Yury Afanasyevich Melikhov (Юрий Афанасьевич Мелихов; 1 April 1937 - February 2000) was a Russian cyclist. He competed in the road race and 100 km team time trial at the 1960 and 1964 Summer Olympics. In 1960 he finished in fourth place on the road and won a bronze medal in the time trial. In 1964 he finished in 60th and 5th place respectively.

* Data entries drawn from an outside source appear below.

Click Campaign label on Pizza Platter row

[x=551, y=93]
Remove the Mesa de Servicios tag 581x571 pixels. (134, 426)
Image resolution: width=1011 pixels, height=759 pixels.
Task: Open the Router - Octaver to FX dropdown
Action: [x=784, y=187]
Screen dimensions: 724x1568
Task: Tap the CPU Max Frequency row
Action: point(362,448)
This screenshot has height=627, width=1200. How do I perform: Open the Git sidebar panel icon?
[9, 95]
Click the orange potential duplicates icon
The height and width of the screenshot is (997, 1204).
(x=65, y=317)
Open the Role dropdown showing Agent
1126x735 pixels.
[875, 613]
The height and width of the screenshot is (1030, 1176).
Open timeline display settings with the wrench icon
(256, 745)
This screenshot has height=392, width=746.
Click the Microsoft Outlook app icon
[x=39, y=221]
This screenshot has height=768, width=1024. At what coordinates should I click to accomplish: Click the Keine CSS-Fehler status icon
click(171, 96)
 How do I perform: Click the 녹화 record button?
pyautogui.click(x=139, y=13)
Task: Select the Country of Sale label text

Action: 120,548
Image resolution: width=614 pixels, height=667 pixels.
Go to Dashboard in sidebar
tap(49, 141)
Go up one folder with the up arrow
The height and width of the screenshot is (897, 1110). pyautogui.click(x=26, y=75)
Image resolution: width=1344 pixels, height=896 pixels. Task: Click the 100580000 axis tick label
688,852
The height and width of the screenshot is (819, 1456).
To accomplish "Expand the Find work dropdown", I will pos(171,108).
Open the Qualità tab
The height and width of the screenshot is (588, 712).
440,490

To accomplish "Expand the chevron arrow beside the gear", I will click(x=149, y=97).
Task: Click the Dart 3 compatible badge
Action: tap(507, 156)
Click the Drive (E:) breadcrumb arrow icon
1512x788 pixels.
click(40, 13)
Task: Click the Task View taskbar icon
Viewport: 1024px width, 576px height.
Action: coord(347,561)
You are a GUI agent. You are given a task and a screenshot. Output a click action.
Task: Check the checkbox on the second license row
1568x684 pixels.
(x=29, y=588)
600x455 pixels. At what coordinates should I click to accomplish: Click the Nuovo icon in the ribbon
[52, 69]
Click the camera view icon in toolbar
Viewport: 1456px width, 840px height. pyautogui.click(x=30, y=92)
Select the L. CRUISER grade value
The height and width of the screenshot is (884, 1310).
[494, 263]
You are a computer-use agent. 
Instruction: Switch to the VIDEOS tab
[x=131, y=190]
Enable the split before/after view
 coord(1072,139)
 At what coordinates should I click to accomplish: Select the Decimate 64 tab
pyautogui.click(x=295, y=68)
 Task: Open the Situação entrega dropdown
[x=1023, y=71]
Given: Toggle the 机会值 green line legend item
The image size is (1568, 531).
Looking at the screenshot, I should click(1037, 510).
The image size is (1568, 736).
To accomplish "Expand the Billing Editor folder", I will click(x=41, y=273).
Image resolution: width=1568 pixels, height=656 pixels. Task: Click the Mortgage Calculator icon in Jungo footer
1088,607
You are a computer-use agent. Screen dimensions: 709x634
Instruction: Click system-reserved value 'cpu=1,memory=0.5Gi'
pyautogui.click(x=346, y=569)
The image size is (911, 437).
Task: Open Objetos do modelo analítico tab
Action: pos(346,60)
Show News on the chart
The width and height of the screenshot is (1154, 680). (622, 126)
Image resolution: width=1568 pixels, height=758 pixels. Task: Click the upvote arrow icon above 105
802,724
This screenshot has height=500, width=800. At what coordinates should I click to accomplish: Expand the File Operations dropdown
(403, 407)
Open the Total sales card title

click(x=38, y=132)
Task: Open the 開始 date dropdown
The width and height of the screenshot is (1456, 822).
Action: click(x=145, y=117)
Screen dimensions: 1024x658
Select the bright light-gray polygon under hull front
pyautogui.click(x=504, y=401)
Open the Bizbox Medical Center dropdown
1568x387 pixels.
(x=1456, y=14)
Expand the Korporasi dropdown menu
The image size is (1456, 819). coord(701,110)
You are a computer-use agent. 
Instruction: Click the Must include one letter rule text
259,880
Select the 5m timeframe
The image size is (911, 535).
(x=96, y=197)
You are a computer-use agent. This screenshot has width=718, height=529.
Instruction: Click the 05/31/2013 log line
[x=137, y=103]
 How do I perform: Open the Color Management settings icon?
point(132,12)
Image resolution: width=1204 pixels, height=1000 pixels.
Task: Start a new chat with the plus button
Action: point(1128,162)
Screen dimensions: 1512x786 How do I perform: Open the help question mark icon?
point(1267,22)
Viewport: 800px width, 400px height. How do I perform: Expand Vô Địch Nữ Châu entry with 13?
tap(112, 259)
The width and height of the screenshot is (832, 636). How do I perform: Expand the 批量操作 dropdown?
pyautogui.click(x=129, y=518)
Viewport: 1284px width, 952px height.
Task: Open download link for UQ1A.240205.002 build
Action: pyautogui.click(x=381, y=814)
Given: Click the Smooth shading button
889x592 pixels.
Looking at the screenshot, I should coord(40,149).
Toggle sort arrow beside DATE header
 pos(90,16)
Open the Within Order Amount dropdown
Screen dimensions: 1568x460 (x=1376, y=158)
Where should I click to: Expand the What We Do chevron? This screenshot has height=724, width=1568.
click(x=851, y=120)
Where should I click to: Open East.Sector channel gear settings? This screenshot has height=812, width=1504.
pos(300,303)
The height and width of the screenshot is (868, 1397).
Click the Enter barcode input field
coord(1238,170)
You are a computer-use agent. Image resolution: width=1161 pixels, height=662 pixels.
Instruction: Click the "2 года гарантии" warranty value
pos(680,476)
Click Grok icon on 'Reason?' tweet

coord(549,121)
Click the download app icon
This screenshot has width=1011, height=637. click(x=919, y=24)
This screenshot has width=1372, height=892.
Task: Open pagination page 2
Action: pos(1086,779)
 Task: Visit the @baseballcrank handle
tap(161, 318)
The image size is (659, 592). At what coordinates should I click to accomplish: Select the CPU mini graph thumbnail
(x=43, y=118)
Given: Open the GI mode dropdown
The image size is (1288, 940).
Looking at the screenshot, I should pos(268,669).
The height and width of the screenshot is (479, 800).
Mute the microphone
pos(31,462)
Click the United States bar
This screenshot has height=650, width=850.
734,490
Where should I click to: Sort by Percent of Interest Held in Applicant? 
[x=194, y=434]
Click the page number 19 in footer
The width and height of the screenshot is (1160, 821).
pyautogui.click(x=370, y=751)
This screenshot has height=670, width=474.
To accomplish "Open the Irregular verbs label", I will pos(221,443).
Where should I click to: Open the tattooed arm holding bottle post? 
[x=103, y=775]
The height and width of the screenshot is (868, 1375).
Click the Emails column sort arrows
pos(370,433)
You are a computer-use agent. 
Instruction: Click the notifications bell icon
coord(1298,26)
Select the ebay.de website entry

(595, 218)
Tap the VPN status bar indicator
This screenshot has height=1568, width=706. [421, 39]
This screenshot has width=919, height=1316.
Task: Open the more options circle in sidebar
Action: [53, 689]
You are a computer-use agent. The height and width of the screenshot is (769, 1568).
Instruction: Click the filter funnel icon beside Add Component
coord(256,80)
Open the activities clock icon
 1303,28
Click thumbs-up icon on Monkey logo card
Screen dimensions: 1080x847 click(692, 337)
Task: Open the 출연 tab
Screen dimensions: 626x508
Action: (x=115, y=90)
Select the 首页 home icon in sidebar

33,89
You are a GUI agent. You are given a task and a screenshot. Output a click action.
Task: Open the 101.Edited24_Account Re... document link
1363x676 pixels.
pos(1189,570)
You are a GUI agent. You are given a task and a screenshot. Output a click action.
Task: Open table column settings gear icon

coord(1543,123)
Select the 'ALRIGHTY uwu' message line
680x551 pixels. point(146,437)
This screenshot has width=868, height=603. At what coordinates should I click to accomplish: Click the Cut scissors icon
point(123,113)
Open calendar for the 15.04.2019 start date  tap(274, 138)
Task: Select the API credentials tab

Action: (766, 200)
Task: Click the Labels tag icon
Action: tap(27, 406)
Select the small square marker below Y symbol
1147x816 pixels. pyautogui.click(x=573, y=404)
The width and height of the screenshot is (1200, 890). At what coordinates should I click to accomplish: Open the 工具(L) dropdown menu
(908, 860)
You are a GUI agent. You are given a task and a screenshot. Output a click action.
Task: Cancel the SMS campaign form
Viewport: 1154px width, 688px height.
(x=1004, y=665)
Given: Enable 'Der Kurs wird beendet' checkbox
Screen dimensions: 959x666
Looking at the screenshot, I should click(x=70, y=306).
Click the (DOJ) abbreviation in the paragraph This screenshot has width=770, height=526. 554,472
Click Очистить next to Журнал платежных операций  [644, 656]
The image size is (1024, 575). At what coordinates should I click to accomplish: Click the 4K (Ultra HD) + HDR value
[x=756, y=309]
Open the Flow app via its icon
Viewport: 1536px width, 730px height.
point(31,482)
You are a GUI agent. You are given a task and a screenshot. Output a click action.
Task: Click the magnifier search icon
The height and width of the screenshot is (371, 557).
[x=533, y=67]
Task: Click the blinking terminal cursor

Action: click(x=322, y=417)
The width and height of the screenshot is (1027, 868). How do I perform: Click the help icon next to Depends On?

He won a bronze medal in the team time trial at the world championship in 1963 and six national titles in road race disciplines in 1958–1963. He took part in the Peace Race in 1959, 1961, 1962 and 1965, winning them all in the team competition. In 1959, he won one stage and finished in seventh place individually. In 1961, he won four stages and the overall race. In 1962, with no single stage win he managed to finishing second overall. In 1965 he won two stages, but ended in a disappointing 45th place.

After retirement from competitions he coached cycling teams in Saint Petersburg and in East Germany.